Sunday, August 13, 2006

Literary Meme

Miss Eagle has tagged me with a couple book-related questions:

Name one book that wracked you with sobs
Hmmm...this is tough because (as I've said many times) I'll cry at a Pepsi commercial. Sobs though? I am more often in a fit of note taking or inspiration. Of course any book that mentions harm to an animal will have me in sobs. I try to stay away from those.

Is there one book you wish had never been written?
We all have different tastes, and I would certainly never condone censorship nor book burning. Then again, there's that Anne Coulter book....

Is there one book you're currently reading?
I usually read several books at one time. Right now I'm reading a book about pirates. I'm having a tough time making time to read it, because it's more text book than fun.

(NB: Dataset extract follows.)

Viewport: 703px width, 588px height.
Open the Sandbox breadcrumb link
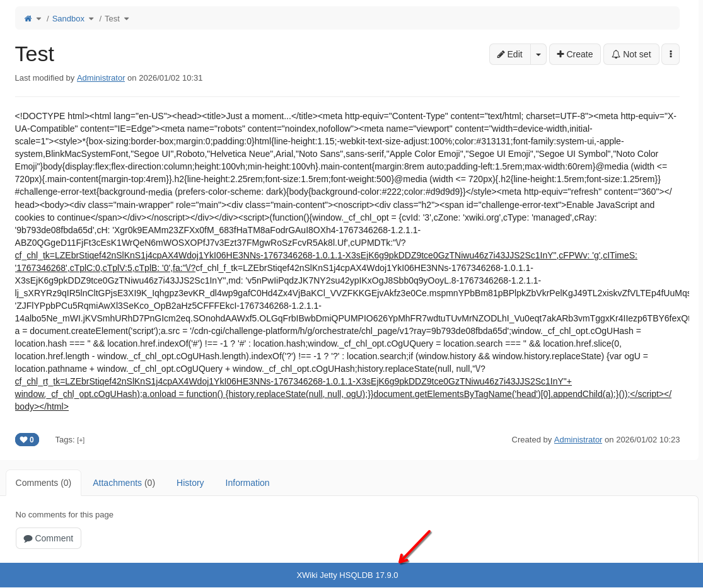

Any one book you've been meaning to read?
A friend lent me Arabian Nights several months ago, and I still need to get to that. I have yet to read classic children's tales like Huck Finn and Treasure Island either. But I want to.


Friday, August 04, 2006

Falling Cloudberries

I have started reading cookbooks as one would read a novel, except the pages are littered with Post-it flags, notes, and wishes of one day making the wonderful concoctions within. I read about "Falling Cloudberries," by Tessa Kiros, on one of my favorite cooking sites, 101 Cookbooks, but had a heck of a time getting ahold of a copy (it is available in the UK and Australia. I finally purchased a copy off ebay). I love cookbooks with snippets of family history. This author has a Finnish mother and Greek father, so her food influences are quite varied. I love her words:

"Greece is magnetic, they say. Once you have stepped on the Greek ground it's hard to shake yourself free. Myth has it that it's because your feet become stuck in the rich honey coating this country. It's the only place where people have always wished me a good week, month, day, summer, winter, life, work...and a birthday wish to grow old with white hair."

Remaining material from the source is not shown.